Lesley Himes, who has died aged 82, was a journalist and the widow of Chester Himes, the father of black American crime writing. The couple met in Paris in the 1950s when she went to interview him. He described her as very good-looking, but he also saw her courage and resilience. "You're the only true colour-blind person I've ever met in my life," Chester told her.
After he suffered a stroke, in 1959, she left her job to nurse him back to health and cared for him for the rest of his life, as his informal editor, proofreader and confidante. After a long engagement, they married in 1978. Lesley and Chester faced adversities as a mixed-race couple, particularly in the US, but they lived life with unparalleled passion and great humour. Bohemian life in Paris was followed by a move to the south of France and finally Spain, where their house was always filled with creative people, good food and lots of laughter.

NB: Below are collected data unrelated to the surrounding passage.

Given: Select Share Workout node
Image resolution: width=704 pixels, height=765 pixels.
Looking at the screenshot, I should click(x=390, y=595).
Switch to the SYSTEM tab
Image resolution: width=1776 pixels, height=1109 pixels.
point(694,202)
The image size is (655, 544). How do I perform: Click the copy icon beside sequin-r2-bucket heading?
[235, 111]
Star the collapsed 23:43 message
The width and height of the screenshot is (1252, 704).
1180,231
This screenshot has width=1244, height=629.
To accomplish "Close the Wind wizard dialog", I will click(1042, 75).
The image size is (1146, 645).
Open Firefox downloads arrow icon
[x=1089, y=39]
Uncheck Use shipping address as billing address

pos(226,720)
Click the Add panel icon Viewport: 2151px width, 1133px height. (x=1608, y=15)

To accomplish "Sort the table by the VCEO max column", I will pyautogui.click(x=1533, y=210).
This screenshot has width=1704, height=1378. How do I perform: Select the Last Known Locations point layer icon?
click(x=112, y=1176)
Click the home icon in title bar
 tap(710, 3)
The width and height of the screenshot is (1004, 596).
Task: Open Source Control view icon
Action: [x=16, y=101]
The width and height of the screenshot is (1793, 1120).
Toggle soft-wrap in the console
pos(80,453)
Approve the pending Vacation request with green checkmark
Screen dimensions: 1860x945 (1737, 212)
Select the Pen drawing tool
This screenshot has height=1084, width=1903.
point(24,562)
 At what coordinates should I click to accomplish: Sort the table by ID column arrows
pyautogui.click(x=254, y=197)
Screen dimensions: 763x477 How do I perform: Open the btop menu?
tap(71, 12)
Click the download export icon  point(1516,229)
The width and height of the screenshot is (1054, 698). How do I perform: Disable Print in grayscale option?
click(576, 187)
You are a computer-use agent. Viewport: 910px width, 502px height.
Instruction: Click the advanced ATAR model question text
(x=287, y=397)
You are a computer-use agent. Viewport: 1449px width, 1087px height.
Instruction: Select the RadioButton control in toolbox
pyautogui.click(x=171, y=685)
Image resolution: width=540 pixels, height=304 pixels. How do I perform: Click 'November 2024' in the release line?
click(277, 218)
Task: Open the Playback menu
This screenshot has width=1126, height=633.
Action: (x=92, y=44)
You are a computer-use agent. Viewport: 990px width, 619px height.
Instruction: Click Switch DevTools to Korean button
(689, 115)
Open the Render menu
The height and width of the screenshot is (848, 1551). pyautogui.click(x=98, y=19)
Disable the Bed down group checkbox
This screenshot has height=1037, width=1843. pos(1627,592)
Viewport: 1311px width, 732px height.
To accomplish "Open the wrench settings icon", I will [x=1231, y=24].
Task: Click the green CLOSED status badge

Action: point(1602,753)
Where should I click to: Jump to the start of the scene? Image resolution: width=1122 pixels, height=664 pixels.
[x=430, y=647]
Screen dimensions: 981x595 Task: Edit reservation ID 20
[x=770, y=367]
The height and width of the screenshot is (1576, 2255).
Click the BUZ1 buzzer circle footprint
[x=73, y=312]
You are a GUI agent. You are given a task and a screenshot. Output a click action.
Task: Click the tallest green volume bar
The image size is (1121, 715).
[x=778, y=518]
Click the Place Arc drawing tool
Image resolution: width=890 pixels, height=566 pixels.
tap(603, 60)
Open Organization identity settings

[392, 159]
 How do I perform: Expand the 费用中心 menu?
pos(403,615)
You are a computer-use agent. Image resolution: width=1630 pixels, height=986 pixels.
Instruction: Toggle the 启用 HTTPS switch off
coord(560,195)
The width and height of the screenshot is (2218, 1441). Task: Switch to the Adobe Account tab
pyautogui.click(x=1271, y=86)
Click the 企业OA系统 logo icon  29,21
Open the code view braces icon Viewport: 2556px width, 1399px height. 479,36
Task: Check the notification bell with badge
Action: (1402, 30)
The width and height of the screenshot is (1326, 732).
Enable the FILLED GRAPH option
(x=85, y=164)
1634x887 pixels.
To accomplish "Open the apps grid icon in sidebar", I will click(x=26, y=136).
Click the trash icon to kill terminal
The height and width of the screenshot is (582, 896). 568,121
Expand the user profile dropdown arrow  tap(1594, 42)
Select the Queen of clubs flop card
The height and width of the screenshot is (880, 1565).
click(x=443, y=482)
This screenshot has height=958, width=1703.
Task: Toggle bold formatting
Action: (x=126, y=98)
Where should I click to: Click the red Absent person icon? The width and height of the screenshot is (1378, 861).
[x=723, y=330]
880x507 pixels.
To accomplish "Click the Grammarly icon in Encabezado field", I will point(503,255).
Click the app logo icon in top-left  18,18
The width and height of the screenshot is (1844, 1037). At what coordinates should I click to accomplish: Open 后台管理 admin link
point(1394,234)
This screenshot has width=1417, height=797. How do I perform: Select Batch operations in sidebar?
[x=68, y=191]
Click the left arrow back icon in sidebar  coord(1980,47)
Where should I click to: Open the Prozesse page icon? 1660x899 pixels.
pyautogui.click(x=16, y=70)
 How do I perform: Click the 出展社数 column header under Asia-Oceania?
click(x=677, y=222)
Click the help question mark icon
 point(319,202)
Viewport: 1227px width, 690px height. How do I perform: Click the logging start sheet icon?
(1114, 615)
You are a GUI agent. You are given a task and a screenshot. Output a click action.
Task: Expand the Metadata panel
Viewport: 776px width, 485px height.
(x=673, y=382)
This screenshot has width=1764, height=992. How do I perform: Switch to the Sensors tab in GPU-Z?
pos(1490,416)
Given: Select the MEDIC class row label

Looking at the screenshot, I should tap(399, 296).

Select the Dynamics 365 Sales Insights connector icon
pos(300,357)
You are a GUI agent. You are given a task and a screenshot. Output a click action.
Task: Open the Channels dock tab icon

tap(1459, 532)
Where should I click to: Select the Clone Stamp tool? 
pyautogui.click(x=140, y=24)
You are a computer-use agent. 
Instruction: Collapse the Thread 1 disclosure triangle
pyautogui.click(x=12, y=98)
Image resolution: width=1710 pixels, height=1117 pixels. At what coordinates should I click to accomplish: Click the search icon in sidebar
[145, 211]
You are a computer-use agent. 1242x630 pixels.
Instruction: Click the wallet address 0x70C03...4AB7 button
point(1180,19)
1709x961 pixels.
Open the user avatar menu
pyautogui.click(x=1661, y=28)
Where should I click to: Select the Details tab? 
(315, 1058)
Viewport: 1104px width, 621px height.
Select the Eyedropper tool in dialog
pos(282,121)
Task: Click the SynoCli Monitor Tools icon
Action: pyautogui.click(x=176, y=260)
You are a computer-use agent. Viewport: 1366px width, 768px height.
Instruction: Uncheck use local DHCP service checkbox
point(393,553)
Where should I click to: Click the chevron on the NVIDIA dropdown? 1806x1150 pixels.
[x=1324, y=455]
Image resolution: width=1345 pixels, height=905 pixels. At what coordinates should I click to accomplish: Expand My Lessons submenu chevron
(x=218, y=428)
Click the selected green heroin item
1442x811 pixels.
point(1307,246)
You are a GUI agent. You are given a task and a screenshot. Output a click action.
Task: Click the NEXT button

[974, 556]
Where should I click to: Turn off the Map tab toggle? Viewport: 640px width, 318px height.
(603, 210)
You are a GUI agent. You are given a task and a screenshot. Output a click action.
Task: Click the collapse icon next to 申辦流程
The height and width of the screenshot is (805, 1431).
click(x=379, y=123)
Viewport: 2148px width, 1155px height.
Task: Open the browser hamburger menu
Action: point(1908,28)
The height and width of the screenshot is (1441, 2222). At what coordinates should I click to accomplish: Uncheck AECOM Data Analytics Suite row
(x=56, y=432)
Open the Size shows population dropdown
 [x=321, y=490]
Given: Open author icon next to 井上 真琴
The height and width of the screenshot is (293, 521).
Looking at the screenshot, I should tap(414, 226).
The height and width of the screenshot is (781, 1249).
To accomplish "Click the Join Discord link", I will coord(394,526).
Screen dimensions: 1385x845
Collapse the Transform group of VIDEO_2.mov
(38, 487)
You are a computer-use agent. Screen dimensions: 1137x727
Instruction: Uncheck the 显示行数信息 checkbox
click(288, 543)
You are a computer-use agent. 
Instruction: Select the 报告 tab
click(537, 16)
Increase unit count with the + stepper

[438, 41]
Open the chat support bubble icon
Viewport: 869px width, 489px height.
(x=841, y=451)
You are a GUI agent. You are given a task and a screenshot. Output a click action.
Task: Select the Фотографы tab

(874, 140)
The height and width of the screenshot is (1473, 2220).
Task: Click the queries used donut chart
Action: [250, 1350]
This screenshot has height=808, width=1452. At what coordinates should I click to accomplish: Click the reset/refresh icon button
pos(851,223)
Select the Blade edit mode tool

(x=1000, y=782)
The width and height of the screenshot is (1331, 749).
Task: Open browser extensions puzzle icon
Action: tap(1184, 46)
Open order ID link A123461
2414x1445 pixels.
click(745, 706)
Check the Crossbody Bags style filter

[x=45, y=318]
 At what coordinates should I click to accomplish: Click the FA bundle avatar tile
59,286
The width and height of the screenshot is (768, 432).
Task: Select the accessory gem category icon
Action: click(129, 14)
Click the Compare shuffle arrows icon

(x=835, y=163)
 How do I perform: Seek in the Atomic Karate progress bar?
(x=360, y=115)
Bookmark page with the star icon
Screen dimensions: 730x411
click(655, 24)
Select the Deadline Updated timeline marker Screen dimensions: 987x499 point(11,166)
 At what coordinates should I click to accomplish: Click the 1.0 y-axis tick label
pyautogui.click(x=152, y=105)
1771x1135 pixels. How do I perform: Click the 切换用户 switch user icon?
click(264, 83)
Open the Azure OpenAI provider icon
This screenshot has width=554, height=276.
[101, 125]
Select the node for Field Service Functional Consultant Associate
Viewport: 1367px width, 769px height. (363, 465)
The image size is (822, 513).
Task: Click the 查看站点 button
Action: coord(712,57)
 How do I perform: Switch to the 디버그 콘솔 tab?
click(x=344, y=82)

Lesley and my mother, Christina, were friends for more than 50 years. "We met in 1946. I was 21 and Lesley was 19, and the war was finally over," my mother told me. They moved into a small flat on Gower Street, central London, and made the best of low wages, rationing and the rebuilding of the city. "We were living on fourpence a week and lots of fresh air." In the early days they shared shoes, hats and one evening dress, in which they would take turns to go out to dinner.
After three years, fed up with rationing, they headed for France. In Paris, Mum landed a job with the Marshall Plan (the programme to reconstruct Europe) and Lesley at the Herald Tribune, where she eventually wrote a fashion column.
After Chester's death in 1984, Lesley's spirit of adventure and support of his memory took her to New York to work with Ed Margolies on a biography, The Several Lives of Chester Himes (2000). Next May, Penguin Classics will republish five of his novels. Lesley had been working on this to honour his last request, to "keep my books alive". She is survived by her sister, Anne.